As soon as President Obama finished the State of the Union speech, the punditry began. Dr. Bill Rosenberg, professor of Political Science at Drexel University joined The Morning Answer to evaluate this year’s annual speech and provide perspective.
Brian Whitman started asking Rosenberg if this State of the Union address that departed from the traditional addresses in that it’s an election year and the President is trying to rally the Democratic troops for the mid-terms?
“No, the fact of the matter is every two years is an election year and we are actually are in a constant election year the way politics works today,” responded Dr. Rosenberg. “As soon as somebody gets elected, they already start running for the next office.”
Brian then asked about the body language and whether or not we saw a more divided country, based on the reactions of the Republicans and Democrats.
Dr. Rosenberg replied by saying that traditionally they have the concept of the “aisle” that divides the two parties when congress is in session. “After the [Gabby] Giffords situation… it was a move to say let’s be more collegial and at that point we had really the first time Democrats and Republicans sitting together. Some of that continued unofficially last night, but there were areas where it was predominantly Republican and primarily Democratic,” he pointed out.

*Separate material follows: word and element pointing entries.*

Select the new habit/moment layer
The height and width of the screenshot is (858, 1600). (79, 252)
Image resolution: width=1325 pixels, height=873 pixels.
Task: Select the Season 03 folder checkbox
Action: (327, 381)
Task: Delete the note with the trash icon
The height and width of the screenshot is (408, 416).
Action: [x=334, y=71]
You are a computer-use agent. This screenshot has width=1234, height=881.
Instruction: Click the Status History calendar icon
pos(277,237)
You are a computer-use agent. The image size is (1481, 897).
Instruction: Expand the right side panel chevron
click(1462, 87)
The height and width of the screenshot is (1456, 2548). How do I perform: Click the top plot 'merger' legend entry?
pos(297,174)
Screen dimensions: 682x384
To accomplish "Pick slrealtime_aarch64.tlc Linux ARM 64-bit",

Rosenberg went on to say that normally the “out” party doesn’t stand or applaud for the President’s partisan rhetoric and the “in” party does. “Last night the one key point in which everyone stood up was whenever we talked about the military and whenever we spoke about the particular soldier who had gone through a devastating injury… The whole country was behind the theme that the President was bringing forward at that moment.”